Un film sur la police

Dans Polisse, des moments exceptionnels ponctuent un portrait dépeignant la vie quotidienne de policiers confrontés à des histoires d'autant plus horribles qu'elles impliquent toujours des enfants. L'auteure cinéaste aborde pourtant avec humilité l'analyse qu'en font les observateurs.

«Honnêtement, je n'ai pas eu l'impression d'avoir capté quelque chose de plus particulier en tournant les scènes de Polisse, explique-t-elle. Tout simplement parce que j'ai aussi eu le sentiment d'avoir capté d'autres moments exceptionnels dans mes films précédents. Je suis probablement la plus difficile à séduire. Quand on est dans la fabrication des choses, c'est très dur d'aimer ce qu'on fait.»

L'élément déclencheur du film a été la diffusion à la télé d'un documentaire portant sur la Brigade de protection des mineurs. «J'ai alors eu envie de connaître ces policiers de plus près, de les regarder, d'explorer leur quotidien. Je me suis d'abord beaucoup documentée, puis je suis allée les voir. Je les ai côtoyés, je leur ai parlé. Et j'ai commencé à écrire en pensant déjà à certains comédiens.»

Avec sa coscénariste Emmanuelle Bercot, elle a accouché d'un scénario dont l'esprit n'est pas sans rappeler celui de 19-2, l'excellente série réalisée par Podz.

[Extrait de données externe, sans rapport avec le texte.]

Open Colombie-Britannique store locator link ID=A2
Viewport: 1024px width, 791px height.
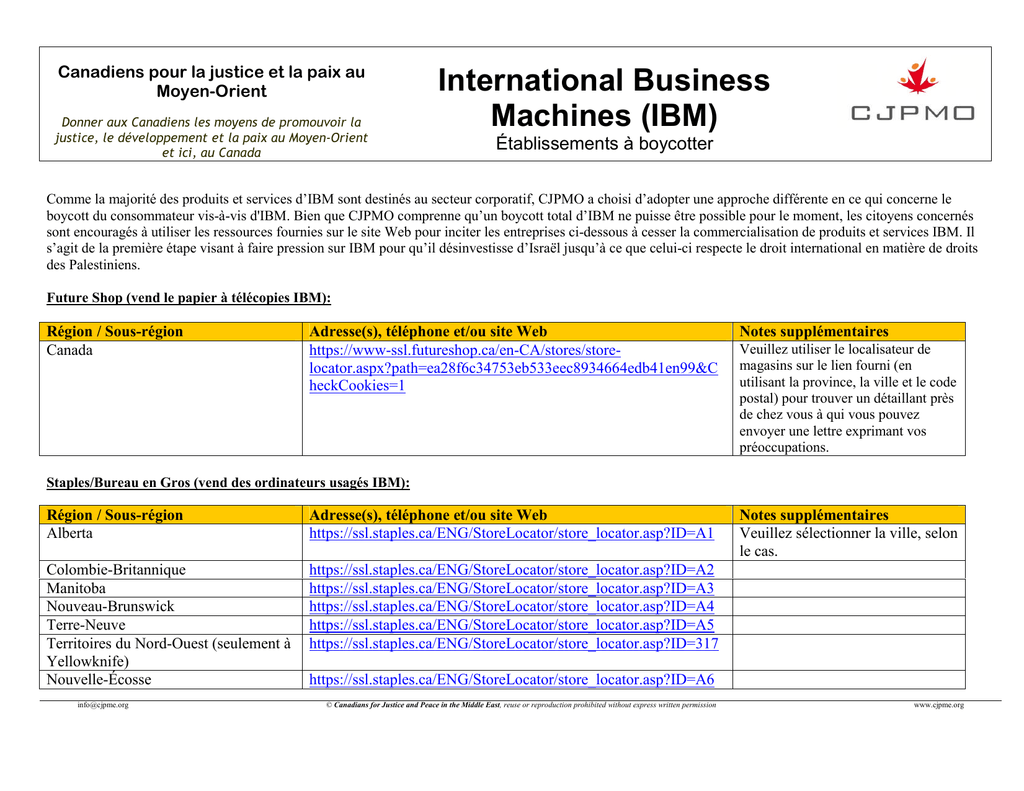click(511, 570)
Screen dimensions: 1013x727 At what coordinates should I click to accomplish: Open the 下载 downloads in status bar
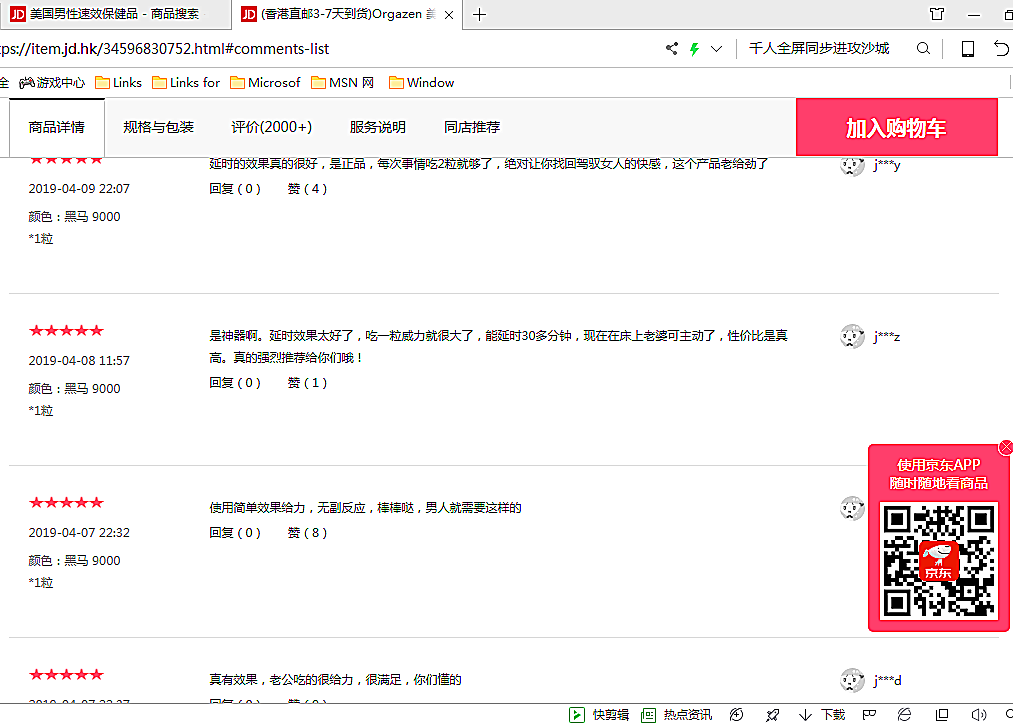point(823,714)
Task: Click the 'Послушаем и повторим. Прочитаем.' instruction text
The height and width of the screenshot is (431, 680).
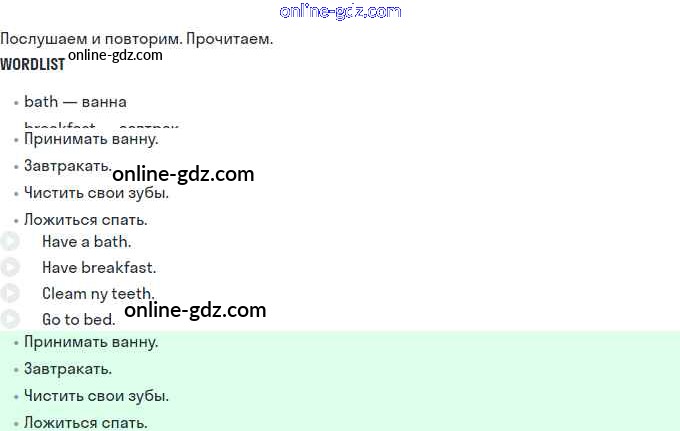Action: coord(137,39)
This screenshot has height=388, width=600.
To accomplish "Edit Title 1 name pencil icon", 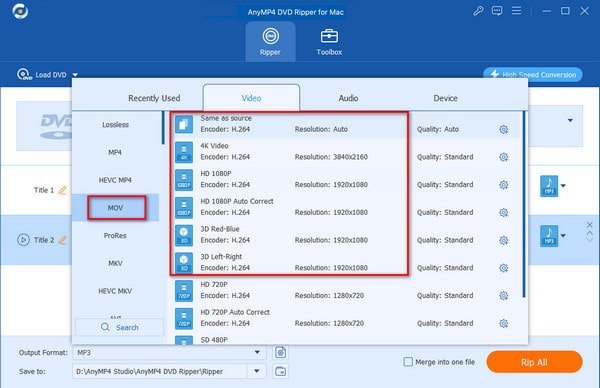I will tap(62, 190).
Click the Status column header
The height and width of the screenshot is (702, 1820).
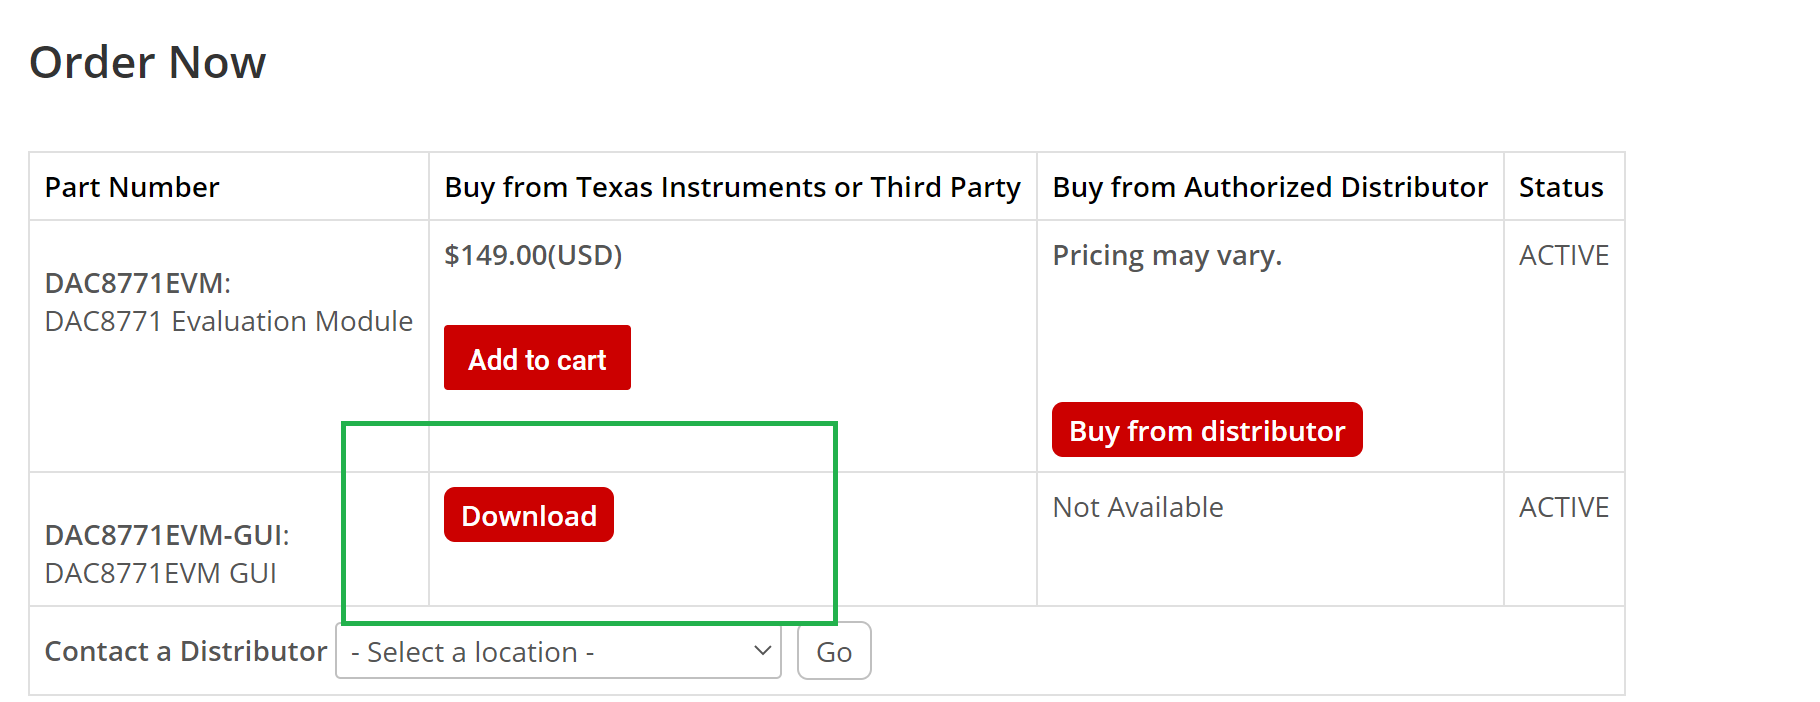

Au menu, les histoires individuelles des membres de la Brigade, interprétés par de formidables acteurs (Karin Viard, Marina Foïs et Joey Starr, notamment), et celles, bouleversantes, d'enfants qui aboutissent sous leur protection. Avec, comme consigne, cette volonté d'éviter tout racolage émotif.

«Ma préoccupation principale était de faire vrai, précise l'auteure cinéaste. Tant sur le plan des répliques que des situations.»

Maïwenn estime par ailleurs que son image médiatique ne correspond pas tout à fait à la réalité.

«Je dirais qu'il existe un gros malentendu à propos de mon image. On préfère toujours mettre l'accent sur des traits de caractère plus spectaculaires, mais en réalité, je suis une personne qui doute constamment, qui angoisse tout le temps, et qui est très influençable.»

Après Polisse, Maïwenn compte consacrer la prochaine année à son métier d'actrice. Elle rêve notamment de tourner sous la direction de Philippe Falardeau et de Xavier Dolan. «Je les vénère, dit-elle. Ce sont des dieux!»

Pour l'heure, Maïwenn s'amène à Montréal aujourd'hui afin d'accompagner la présentation en grande première nord-américaine de Polisse au Festival Cinémania, qui se déroule jusqu'au 13 novembre au Cinéma Impérial de Montréal.

Elle participera aussi samedi à une rencontre spéciale, animée par Dennis Trudeau, à laquelle le public est convié.